Saturday, May 1, 2010

tree, hugging



This tree sits in my neighbor's yard. I pass it almost everyday, and everyday I generally ignore it. But yesterday was Arbor Day, a day set aside for celebrating and tending to trees. It was the 138th year of this American celebration. And so to mark it, I stopped for a moment to visit this tree.

It is intriguing. Whether it is one tree split in two, or two trees that come together as one, I will leave to my arborist friends to determine.

But I love the sensual intimacy that the tree evokes, and the romantic, if sad, story that it seems to capture about a couple who lived on our street until very recently.

This husband and wife were one of the first families to build and move here back in the 1950's when this neighborhood was first developed. They chose a wooded lot on the far side of the circle.

For 60 years they lived there. During the entire time that I grew up, rode my bike past their home, went off to college, got married, became a rabbi, worked in New York City, had kids and came home again to settle on the same street where I grew up, they were here.

By the time I returned, they were both in their eighties.
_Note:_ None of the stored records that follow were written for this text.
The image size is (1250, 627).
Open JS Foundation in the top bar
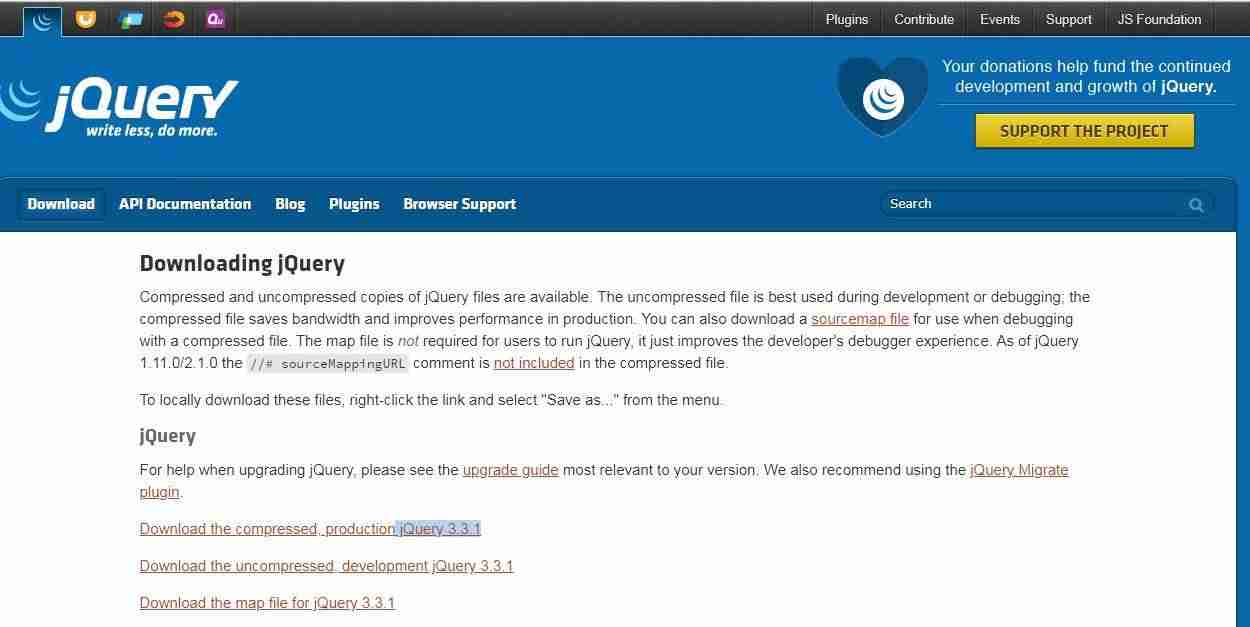click(1159, 19)
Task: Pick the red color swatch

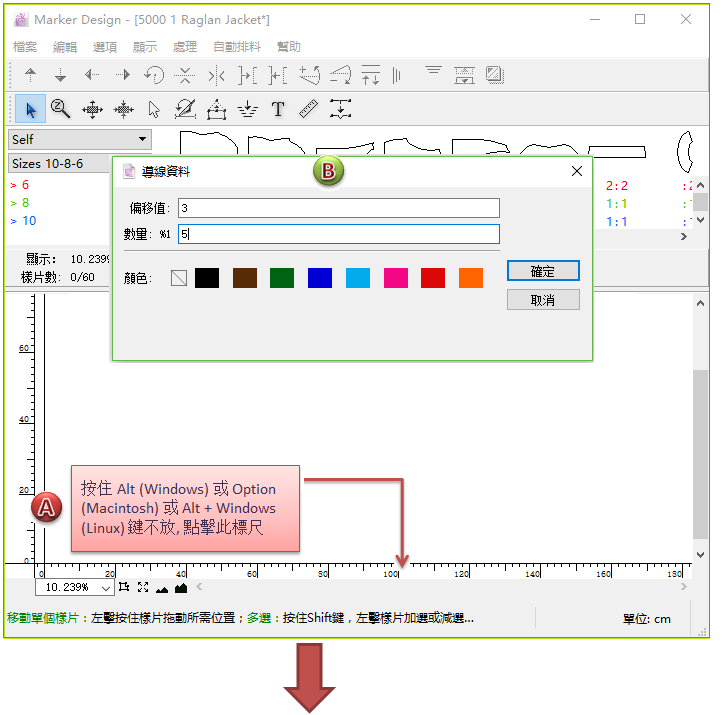Action: (433, 278)
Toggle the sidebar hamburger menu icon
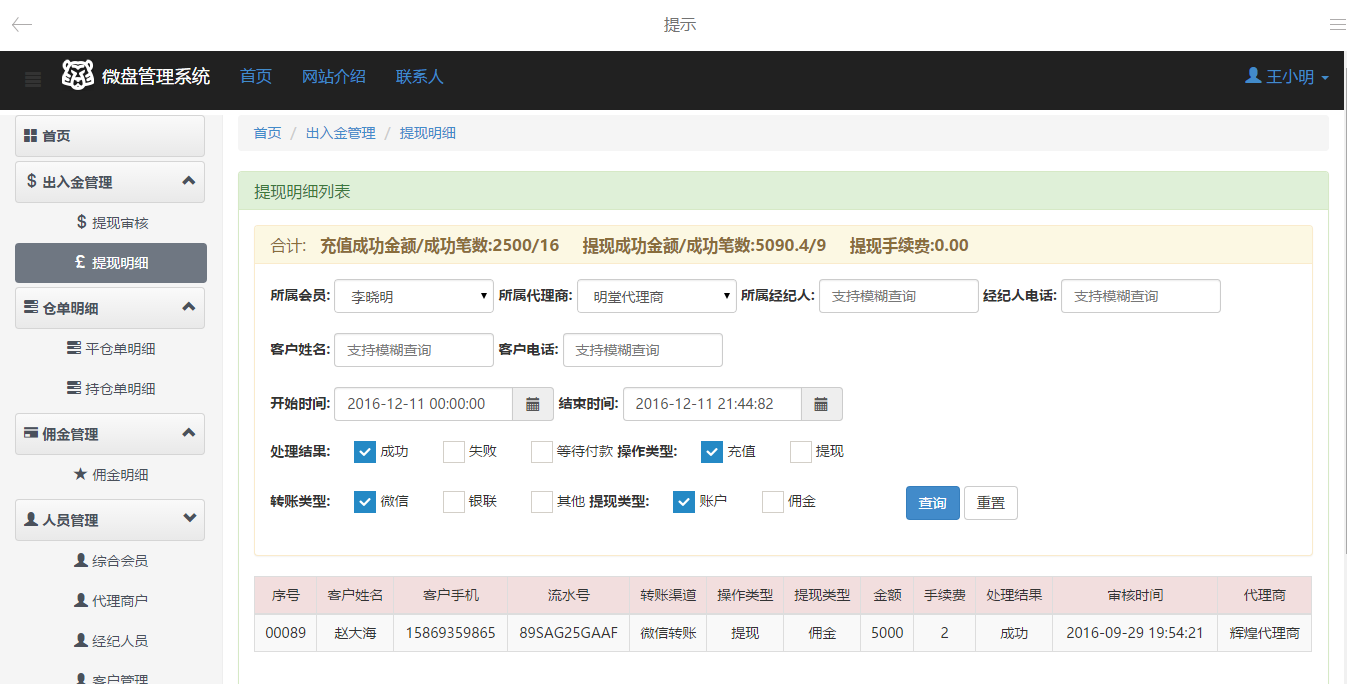Screen dimensions: 1347x684 33,80
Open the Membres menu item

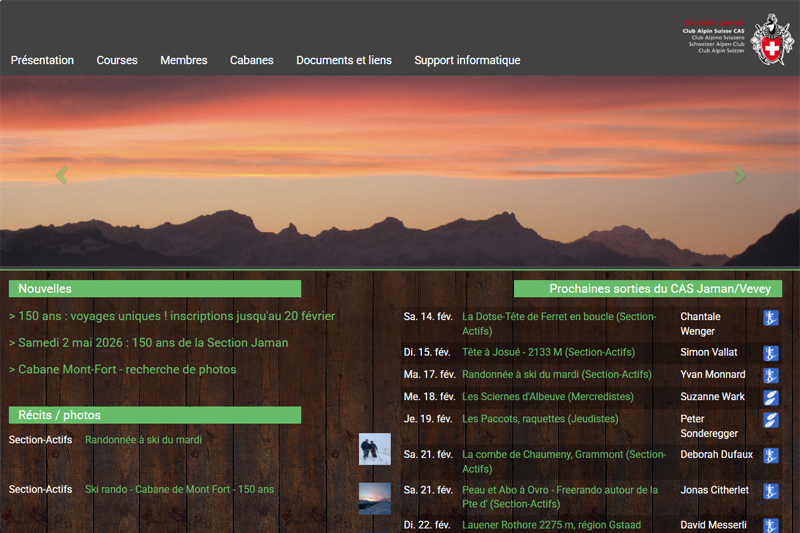[184, 60]
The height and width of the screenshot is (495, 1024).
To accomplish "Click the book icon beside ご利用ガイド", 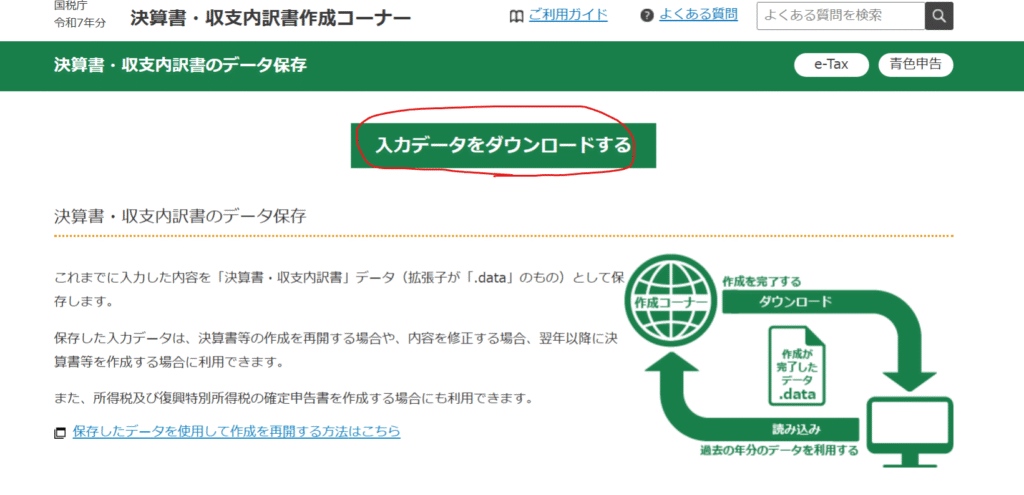I will [x=516, y=16].
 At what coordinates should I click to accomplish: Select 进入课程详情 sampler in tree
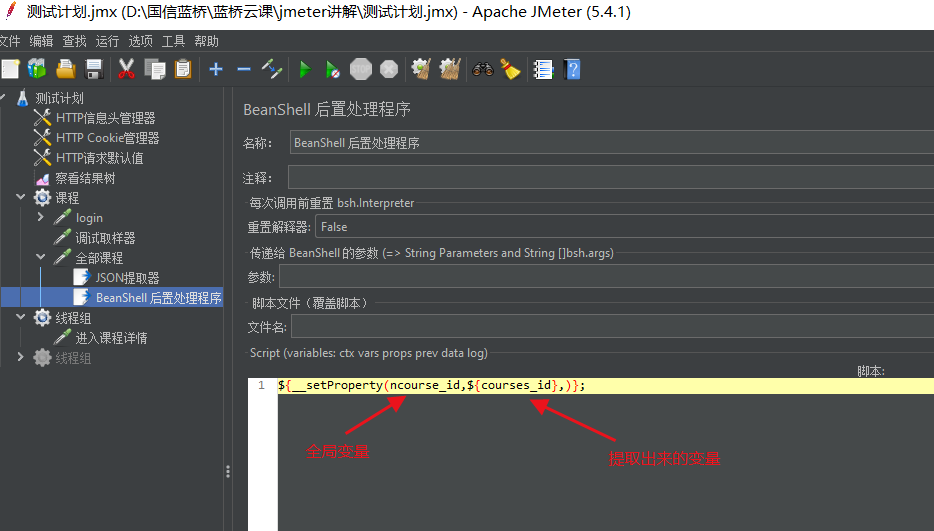tap(111, 338)
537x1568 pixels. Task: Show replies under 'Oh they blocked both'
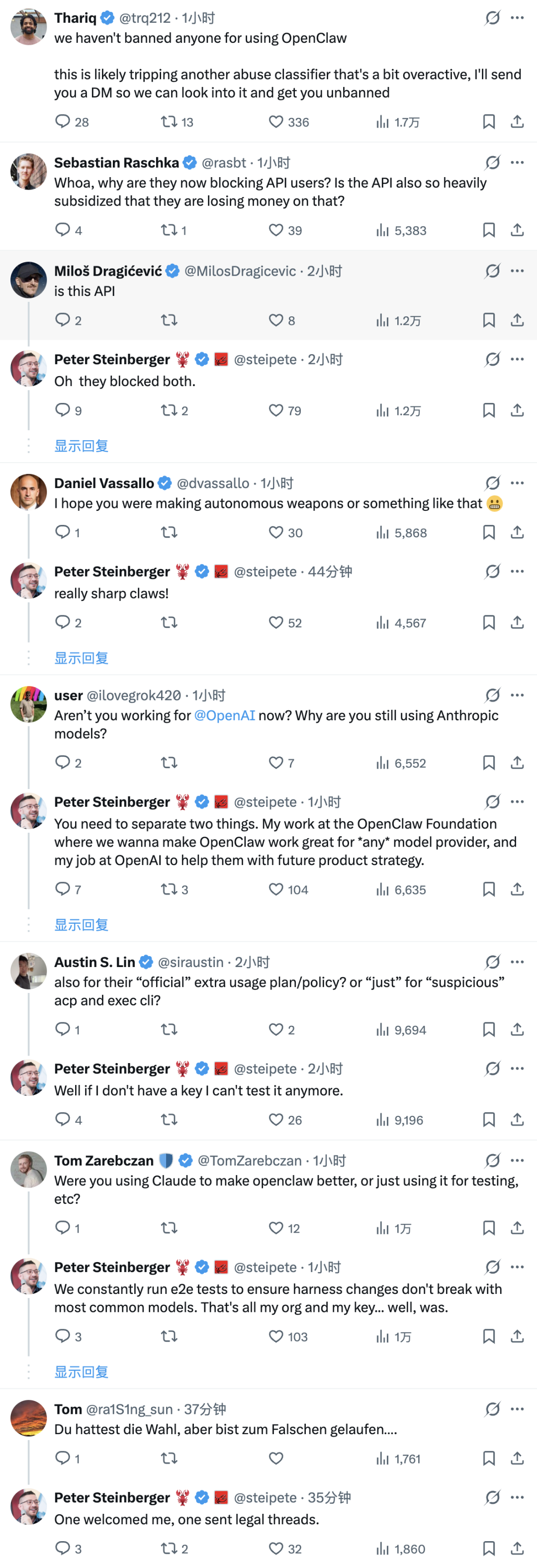click(82, 446)
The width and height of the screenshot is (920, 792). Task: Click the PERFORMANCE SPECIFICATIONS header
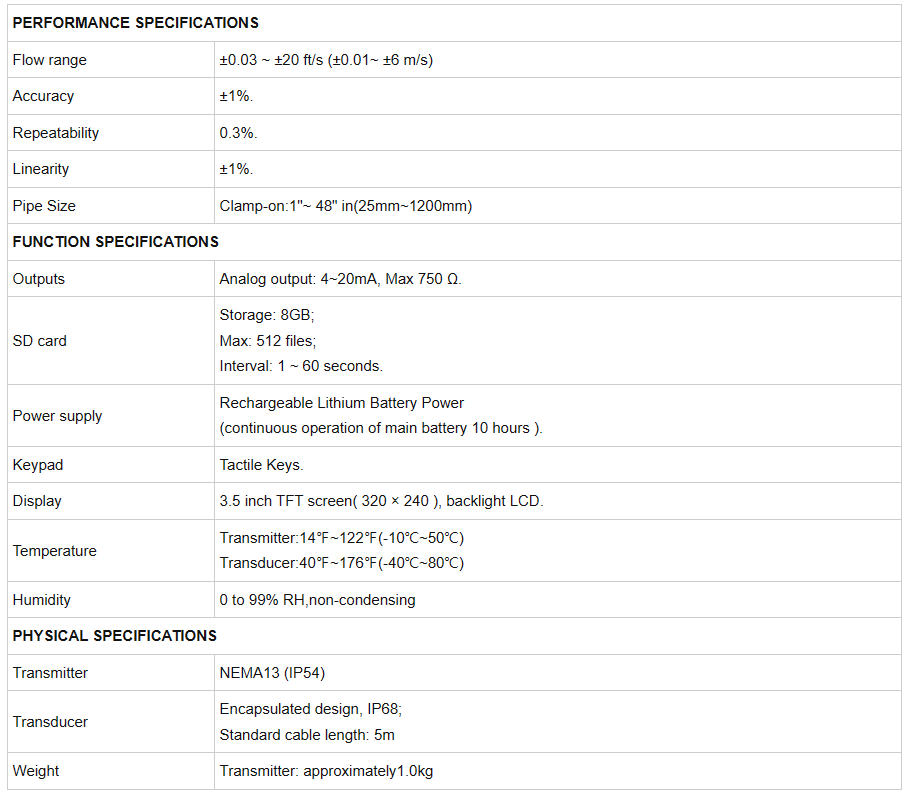[x=136, y=23]
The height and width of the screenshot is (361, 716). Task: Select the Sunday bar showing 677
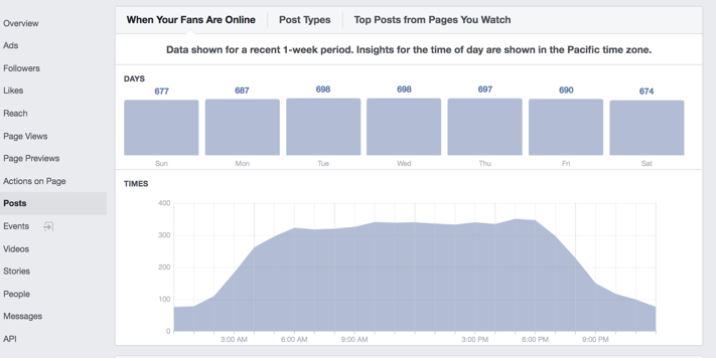click(161, 127)
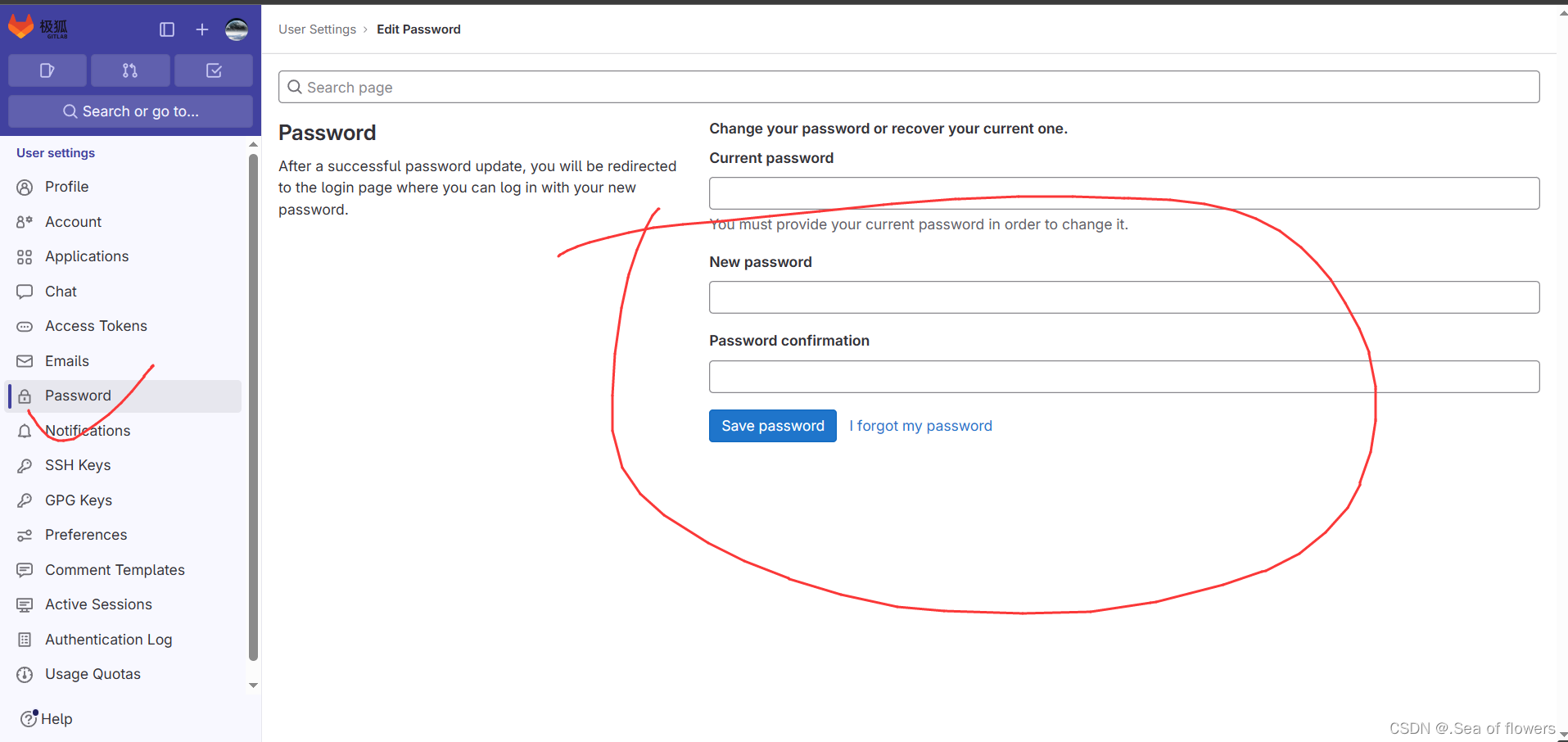
Task: Click the Search or go to button
Action: point(130,111)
I do not ever remember meeting them. But they were a stable part of our neighborhood. Until two weeks ago.

By then, they had both progressed into their nineties, and both were failing. She died first; he followed just three days later. Their obituaries sit side by side in the same issue of the Baltimore Jewish Times, one after the other in alphabetical order, the names of the grieving family members listed first for him, then for her. Neither obituary acknowledges the other.

But the tree does. The tree seems to capture the essence of their story. Two trunks, two independent lives, irrevocably and intimately connected, standing apart but leaning ever closer toward each other, season after season, year after year, until the two ultimately merge into one. Their children and loved ones wrapping themselves around this joining. Roots running deep; canopy full and sheltering.

If our lives could indeed be reflected in a tree, this, I would suggest, embodies theirs.